**Your goal:** State the count of lines below featuring the word "computer", and write nothing further.

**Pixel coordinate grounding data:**
────
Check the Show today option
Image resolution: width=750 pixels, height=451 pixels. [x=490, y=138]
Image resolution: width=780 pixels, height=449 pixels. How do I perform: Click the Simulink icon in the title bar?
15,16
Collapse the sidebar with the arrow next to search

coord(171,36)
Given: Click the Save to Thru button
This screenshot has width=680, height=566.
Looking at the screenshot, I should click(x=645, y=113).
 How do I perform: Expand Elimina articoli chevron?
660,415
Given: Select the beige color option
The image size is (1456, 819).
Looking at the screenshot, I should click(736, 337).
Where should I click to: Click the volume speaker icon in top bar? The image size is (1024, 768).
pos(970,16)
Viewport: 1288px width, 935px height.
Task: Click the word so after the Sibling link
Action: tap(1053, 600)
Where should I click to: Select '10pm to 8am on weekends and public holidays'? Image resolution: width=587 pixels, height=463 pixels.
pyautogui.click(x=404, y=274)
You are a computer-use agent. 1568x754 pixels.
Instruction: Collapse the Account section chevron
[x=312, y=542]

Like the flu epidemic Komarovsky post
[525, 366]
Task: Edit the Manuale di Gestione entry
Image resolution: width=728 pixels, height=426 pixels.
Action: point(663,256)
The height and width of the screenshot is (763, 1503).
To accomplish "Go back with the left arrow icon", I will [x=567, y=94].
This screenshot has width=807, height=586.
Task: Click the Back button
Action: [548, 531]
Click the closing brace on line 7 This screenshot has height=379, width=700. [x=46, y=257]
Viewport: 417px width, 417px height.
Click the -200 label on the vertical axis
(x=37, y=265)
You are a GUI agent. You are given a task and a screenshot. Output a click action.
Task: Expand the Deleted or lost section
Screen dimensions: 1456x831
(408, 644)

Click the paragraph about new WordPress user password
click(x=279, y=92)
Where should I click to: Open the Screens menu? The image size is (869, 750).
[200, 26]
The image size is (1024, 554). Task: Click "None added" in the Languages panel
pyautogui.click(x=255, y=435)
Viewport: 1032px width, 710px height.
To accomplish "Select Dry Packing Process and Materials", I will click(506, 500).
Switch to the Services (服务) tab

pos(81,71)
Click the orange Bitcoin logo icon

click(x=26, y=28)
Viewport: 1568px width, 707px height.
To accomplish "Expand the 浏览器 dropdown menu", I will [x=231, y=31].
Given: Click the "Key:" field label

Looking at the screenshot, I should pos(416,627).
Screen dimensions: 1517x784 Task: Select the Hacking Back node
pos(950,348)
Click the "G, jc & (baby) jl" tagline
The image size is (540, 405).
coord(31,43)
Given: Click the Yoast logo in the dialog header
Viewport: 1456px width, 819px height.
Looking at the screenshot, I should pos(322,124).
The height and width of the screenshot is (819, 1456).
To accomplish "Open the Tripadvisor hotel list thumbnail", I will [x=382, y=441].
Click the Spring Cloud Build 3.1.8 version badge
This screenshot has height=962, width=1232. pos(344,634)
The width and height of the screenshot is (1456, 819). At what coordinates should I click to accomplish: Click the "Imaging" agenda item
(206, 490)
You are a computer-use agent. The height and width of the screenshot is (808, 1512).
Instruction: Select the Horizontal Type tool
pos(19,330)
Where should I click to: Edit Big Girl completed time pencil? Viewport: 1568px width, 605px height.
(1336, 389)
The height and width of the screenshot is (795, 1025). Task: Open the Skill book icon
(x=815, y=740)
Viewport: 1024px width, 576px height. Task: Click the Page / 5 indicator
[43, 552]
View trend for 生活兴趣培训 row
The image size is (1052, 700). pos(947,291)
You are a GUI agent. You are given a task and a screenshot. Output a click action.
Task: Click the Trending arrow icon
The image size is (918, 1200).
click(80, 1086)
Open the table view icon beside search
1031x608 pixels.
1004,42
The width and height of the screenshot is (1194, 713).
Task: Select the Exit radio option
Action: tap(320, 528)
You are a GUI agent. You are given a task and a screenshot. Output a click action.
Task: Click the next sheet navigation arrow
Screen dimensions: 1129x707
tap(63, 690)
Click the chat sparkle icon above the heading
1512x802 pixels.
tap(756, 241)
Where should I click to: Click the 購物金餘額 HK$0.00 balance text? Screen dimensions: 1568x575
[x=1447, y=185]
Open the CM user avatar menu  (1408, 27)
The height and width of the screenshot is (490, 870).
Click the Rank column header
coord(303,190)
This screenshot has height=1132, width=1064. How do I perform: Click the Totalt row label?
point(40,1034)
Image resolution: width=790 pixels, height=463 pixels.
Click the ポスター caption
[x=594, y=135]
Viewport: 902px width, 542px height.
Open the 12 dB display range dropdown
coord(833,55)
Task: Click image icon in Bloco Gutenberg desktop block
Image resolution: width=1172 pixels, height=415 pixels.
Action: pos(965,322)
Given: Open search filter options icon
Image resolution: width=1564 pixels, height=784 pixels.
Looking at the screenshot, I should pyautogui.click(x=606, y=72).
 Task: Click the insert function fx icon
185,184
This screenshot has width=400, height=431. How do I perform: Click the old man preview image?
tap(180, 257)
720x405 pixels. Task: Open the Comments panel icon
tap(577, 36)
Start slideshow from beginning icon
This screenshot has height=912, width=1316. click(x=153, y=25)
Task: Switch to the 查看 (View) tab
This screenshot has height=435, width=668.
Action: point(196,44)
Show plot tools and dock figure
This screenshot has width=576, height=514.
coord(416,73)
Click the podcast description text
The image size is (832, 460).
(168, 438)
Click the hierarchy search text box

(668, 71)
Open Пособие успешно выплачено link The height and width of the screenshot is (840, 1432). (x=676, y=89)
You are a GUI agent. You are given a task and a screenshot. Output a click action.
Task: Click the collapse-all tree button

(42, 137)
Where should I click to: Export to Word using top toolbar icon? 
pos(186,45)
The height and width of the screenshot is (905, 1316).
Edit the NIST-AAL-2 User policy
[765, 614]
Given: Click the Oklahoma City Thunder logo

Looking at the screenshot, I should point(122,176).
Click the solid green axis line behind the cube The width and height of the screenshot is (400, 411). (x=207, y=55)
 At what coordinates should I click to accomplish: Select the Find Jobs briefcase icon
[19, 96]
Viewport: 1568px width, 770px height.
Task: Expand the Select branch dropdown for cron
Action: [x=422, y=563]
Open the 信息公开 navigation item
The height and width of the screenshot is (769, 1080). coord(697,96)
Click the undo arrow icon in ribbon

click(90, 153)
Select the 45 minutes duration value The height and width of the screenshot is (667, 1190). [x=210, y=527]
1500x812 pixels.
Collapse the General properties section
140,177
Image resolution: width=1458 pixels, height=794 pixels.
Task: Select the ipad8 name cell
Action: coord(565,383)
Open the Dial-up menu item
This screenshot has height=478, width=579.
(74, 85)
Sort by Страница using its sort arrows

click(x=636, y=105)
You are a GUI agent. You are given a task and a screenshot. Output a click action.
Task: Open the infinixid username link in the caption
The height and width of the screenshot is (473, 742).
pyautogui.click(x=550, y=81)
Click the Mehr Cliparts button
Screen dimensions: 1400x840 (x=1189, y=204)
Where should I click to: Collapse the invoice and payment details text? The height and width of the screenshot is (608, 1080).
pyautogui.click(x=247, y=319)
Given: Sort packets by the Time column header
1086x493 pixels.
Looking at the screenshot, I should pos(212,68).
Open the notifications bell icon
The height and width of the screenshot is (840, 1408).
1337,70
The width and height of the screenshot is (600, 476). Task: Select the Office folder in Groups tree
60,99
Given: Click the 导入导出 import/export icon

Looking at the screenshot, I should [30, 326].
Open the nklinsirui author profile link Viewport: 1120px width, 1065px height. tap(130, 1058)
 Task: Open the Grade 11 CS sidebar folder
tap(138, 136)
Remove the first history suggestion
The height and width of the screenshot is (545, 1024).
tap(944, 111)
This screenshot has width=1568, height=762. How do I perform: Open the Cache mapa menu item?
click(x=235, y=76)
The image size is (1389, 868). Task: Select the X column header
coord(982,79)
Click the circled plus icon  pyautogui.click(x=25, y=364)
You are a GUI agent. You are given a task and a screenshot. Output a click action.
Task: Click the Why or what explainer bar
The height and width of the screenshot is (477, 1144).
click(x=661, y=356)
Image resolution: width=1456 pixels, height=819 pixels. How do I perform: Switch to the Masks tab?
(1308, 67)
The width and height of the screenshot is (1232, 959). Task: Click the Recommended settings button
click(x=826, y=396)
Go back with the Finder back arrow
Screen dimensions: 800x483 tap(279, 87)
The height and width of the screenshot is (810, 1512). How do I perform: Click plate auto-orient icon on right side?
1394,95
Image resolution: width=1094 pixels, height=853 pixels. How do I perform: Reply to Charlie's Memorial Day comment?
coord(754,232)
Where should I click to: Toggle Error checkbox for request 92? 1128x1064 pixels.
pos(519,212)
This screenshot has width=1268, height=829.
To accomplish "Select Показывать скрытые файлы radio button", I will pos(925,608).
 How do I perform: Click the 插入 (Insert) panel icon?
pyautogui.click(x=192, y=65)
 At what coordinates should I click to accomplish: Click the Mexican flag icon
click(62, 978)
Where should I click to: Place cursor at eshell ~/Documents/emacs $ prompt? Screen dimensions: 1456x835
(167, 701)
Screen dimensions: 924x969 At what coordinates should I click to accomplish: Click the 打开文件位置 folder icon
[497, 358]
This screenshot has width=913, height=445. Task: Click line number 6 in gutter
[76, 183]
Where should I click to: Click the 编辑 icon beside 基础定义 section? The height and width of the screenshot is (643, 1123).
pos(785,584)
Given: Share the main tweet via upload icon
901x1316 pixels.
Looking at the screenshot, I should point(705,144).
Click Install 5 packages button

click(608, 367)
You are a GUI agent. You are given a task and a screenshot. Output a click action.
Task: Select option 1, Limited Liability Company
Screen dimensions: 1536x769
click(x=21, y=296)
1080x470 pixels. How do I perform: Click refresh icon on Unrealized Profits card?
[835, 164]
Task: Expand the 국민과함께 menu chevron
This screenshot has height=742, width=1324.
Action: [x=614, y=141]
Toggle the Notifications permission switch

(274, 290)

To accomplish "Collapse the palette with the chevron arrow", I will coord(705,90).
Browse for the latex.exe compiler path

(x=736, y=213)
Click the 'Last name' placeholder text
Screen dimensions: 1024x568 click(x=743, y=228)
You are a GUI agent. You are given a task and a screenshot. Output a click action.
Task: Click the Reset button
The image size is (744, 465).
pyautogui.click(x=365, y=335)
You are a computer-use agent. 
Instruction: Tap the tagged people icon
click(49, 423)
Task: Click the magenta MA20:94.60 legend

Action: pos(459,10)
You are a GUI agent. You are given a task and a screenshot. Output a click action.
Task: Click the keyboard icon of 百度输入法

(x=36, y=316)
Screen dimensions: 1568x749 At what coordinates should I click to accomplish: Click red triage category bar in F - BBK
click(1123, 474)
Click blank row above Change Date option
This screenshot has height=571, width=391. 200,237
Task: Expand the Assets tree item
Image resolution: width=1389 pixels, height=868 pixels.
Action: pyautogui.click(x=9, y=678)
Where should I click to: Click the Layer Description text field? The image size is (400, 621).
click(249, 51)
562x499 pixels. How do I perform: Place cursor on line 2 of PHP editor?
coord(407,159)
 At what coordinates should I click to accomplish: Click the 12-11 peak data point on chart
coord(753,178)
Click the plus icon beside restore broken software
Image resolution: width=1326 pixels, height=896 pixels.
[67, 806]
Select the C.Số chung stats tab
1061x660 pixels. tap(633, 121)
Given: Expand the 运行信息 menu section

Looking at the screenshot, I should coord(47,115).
────
**Your solution:** 3